**EXERCISE MATERIAL:**

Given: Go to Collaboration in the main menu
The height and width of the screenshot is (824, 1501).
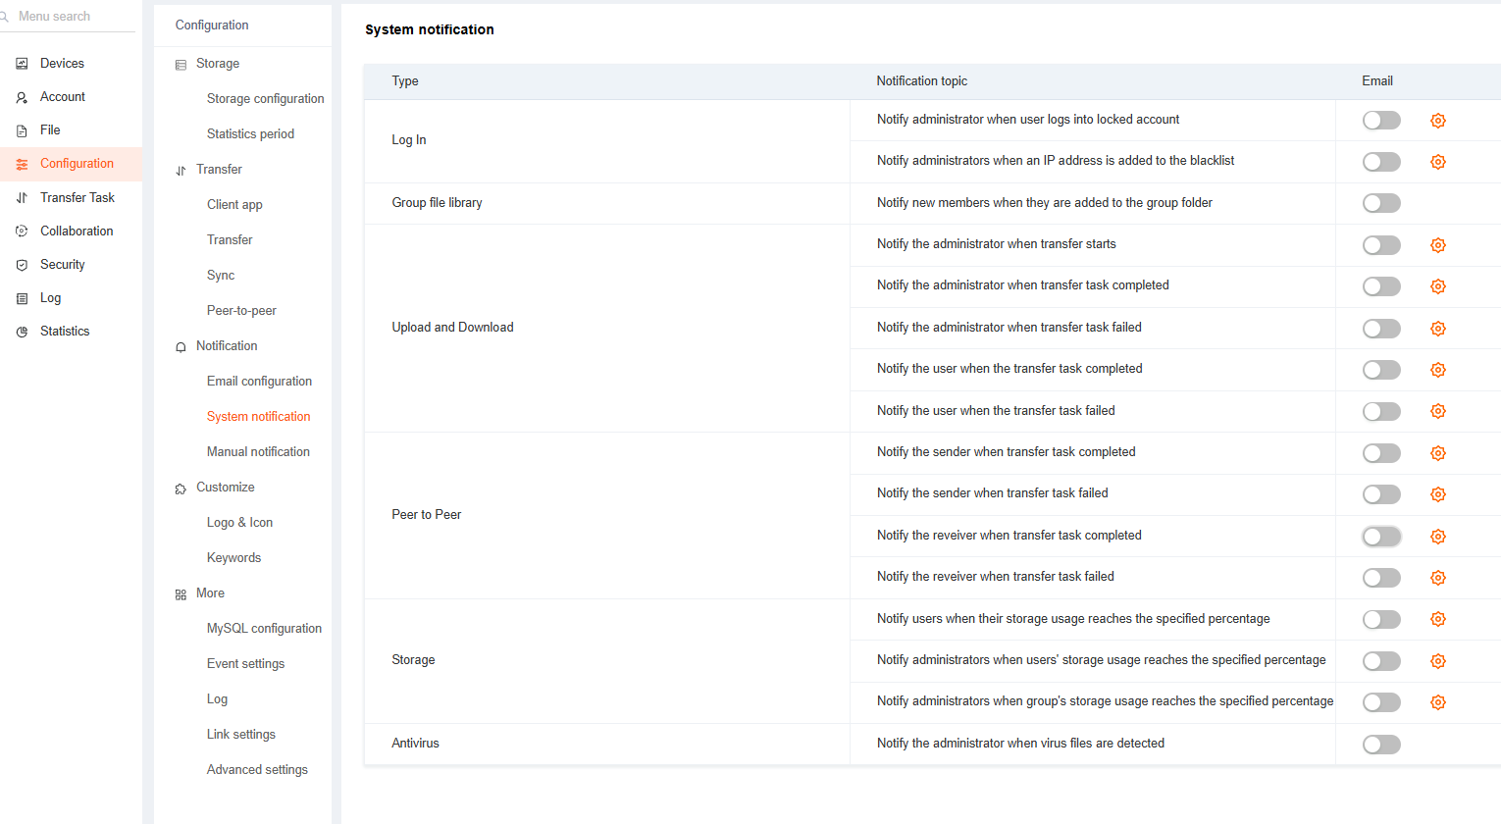Looking at the screenshot, I should pyautogui.click(x=77, y=232).
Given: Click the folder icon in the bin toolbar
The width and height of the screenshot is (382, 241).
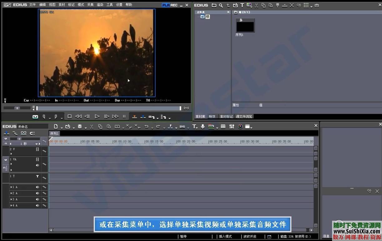Looking at the screenshot, I should (x=213, y=5).
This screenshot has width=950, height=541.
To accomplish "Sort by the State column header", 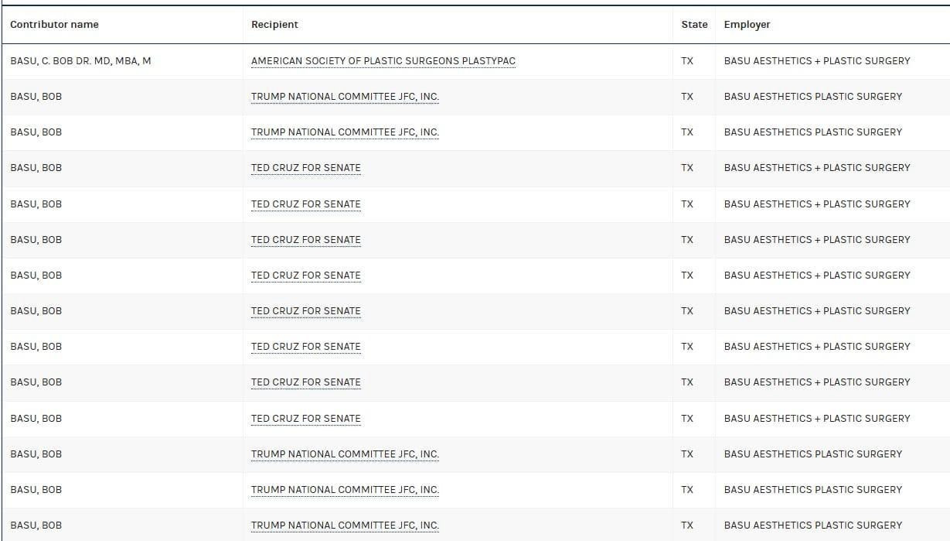I will 693,24.
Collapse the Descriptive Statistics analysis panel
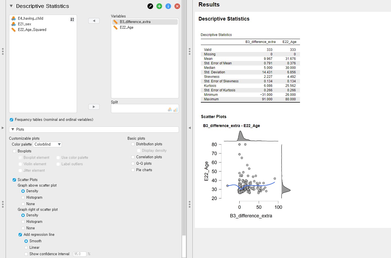 pyautogui.click(x=11, y=6)
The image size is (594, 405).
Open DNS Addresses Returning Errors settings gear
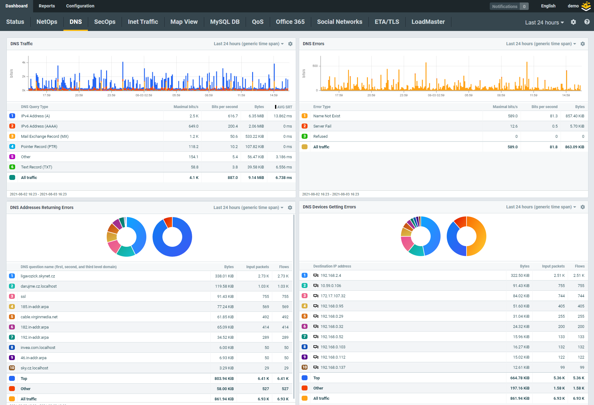290,208
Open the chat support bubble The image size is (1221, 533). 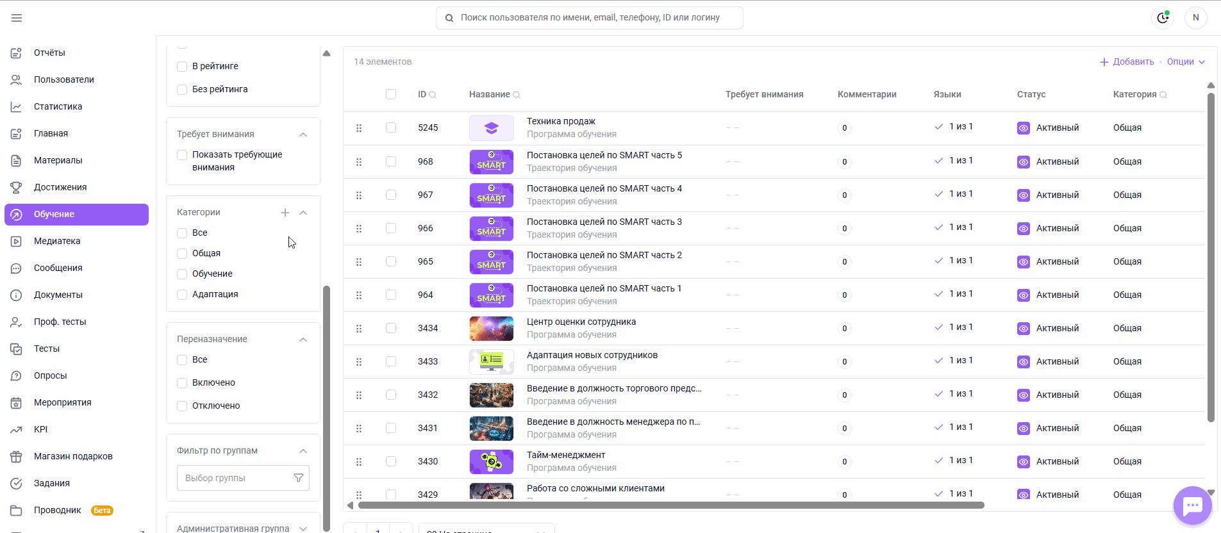[1192, 506]
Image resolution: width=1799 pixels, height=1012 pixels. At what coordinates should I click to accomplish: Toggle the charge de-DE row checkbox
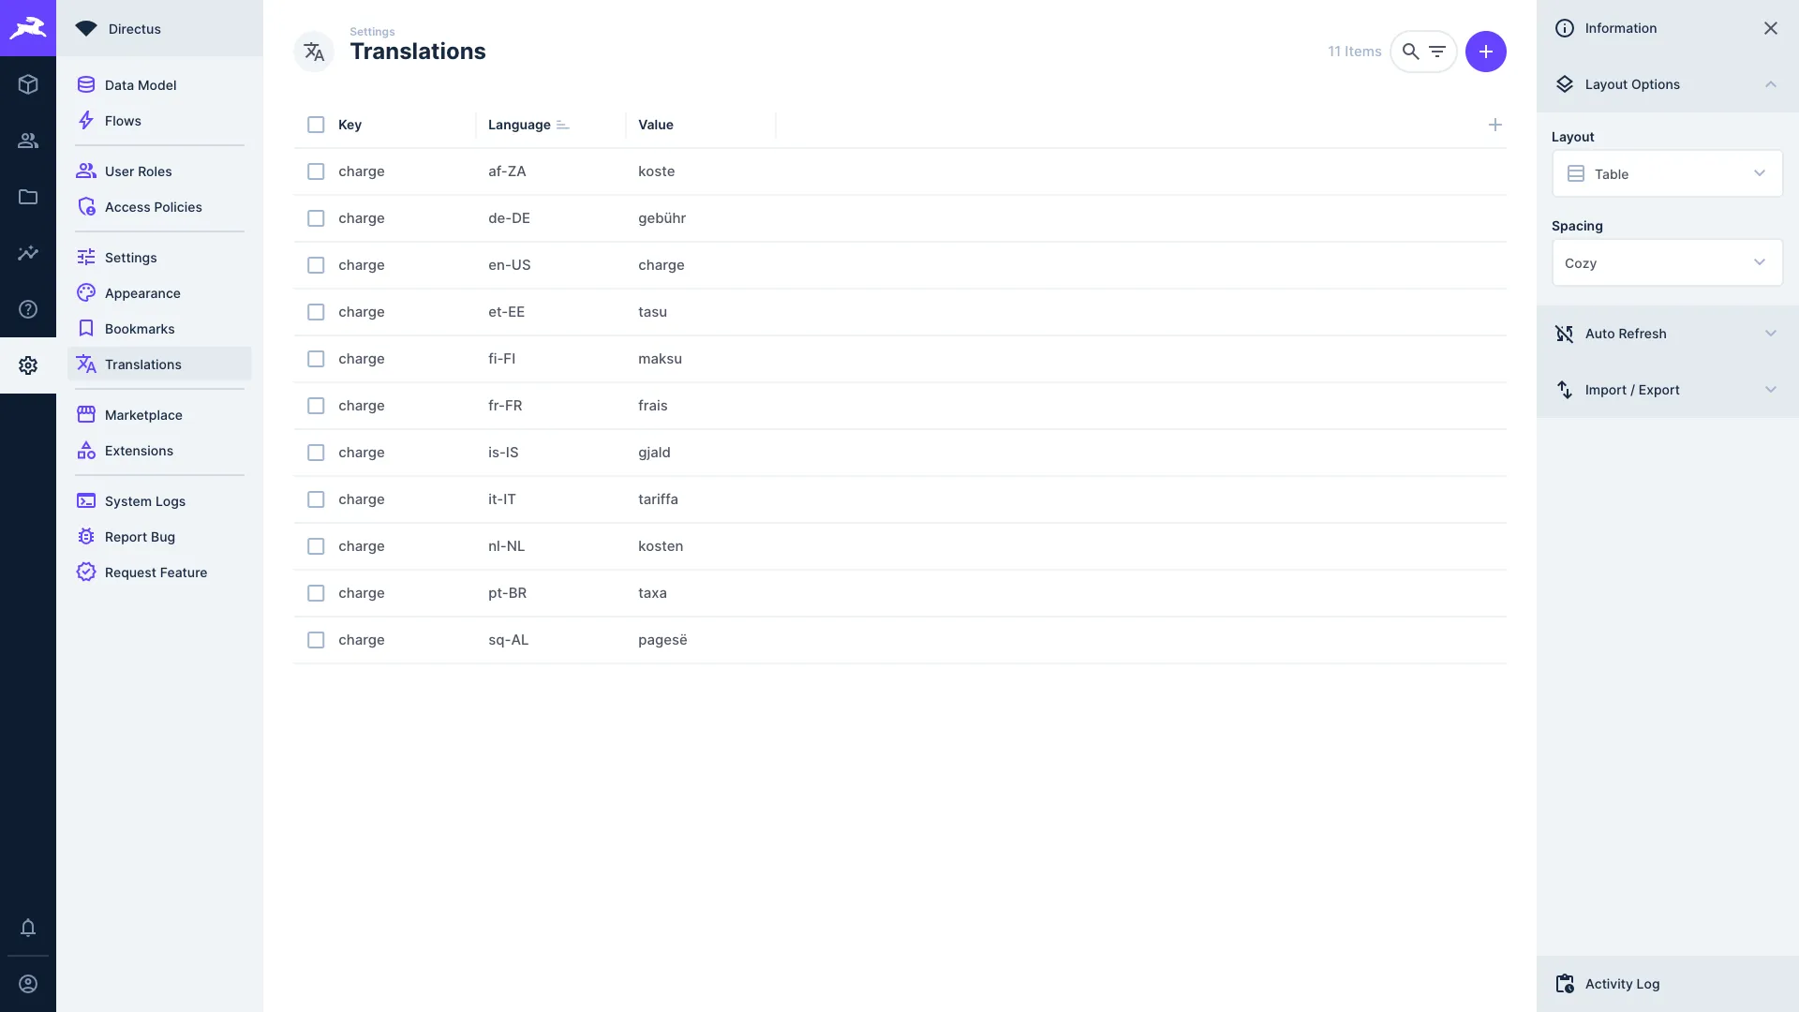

**WRITTEN PROBLEM:** Retype the records word for word, starting with their first line and going on through the line with "Looking at the screenshot, I should (x=213, y=5).", that line included. Leave the pictures out.

**TASK RESULT:**
Given: Go to Collaboration in the main menu
The height and width of the screenshot is (824, 1501).
Looking at the screenshot, I should pyautogui.click(x=77, y=232).
Given: Click the folder icon in the bin toolbar
The width and height of the screenshot is (382, 241).
Looking at the screenshot, I should (x=213, y=5).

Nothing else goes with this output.